À la conférence Code with Claude 2026 d'Anthropic la semaine passée, la compagnie a doublé les limites d'usage sur les plans Pro et Max et annoncé une entente compute avec SpaceX. Dans une entrevue avec Ars Technica, la product lead de Claude Code Cat Wu a mis un chiffre sur ce qui se passait dans les coulisses : l'équipe planifiait pour une croissance 10x année-sur-année et a eu 80x. Cet écart — les mots de Dario Amodei à la keynote — c'est la racine du crunch compute que les builders frappent toute l'année, et c'est ce que le nouveau « pool de crédits programmatiques » annoncé pour le 15 juin a été conçu pour gérer. Wu confirme aussi le naming produit : à côté de Claude Code il y a maintenant Claude Cowork et Managed Agents comme surfaces distinctes — ce qui s'aligne avec la pièce sur l'alliance PwC cette semaine qui mentionnait Cowork sans explication.
La philosophie produit que Wu décrit c'est « pas de grand plan », des cycles d'itération d'une semaine, et ce qu'Anthropic appelle le lean harness. Concrètement : l'équipe defaults à NE PAS shipper d'outils opinionnés sauf s'ils améliorent clairement l'efficacité en tokens ou la précision sur les evals internes. Des plugins LSP qui naviguent sémantiquement la codebase sont disponibles comme extensions, mais Anthropic ne les ship pas dans la surface Claude Code par défaut parce que leurs propres evals ne montrent pas de gain de performance mesurable. Wu invoque l'essai « The Bitter Lesson » de Richard Sutton comme principe directeur — mise sur les méthodes générales qui scalent avec le compute plutôt que de baker des structures spécifiques au domaine dans l'agent.

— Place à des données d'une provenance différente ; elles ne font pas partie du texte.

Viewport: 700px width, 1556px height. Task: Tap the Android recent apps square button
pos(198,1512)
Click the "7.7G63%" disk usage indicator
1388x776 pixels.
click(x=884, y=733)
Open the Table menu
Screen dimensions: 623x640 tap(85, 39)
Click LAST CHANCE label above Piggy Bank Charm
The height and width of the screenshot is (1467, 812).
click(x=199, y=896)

C'est la raison architecturale pour laquelle Claude Code paraît plus léger que certains compétiteurs qui ont bâti du scaffolding sémantique-aware autour des mêmes modèles.

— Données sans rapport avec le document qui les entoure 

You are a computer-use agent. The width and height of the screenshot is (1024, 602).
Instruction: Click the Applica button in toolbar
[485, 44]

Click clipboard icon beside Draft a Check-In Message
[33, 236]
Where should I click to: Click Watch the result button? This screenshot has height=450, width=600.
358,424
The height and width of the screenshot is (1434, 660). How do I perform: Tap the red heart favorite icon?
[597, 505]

Le commentaire sur la forme de croissance c'est l'autre détail utile. Wu confirme que le centre de gravité c'est encore la CLI pour les power users, mais l'équipe se déplace graduellement vers le desktop parce que le workflow multi-agent multi-tabs a dépassé ce qu'un terminal peut afficher confortablement. Le framing Wild West — boucles de feedback courtes, produire-depuis-conviction en environ une semaine, dogfood en interne avant de miser sur une direction — explique pourquoi le compte de surfaces continue de gonfler (CLI, IDE, desktop, mobile via intégration ChatGPT du côté Codex, web). Le prochain step « Claude anticipe ce que tu veux » que Wu décrit — monitorer Slack et GitHub pour du feedback sur les features que tu shippes — c'est le genre de capacité qui crée un nouveau tirage compute, ce qui boucle back à la question des rate limits.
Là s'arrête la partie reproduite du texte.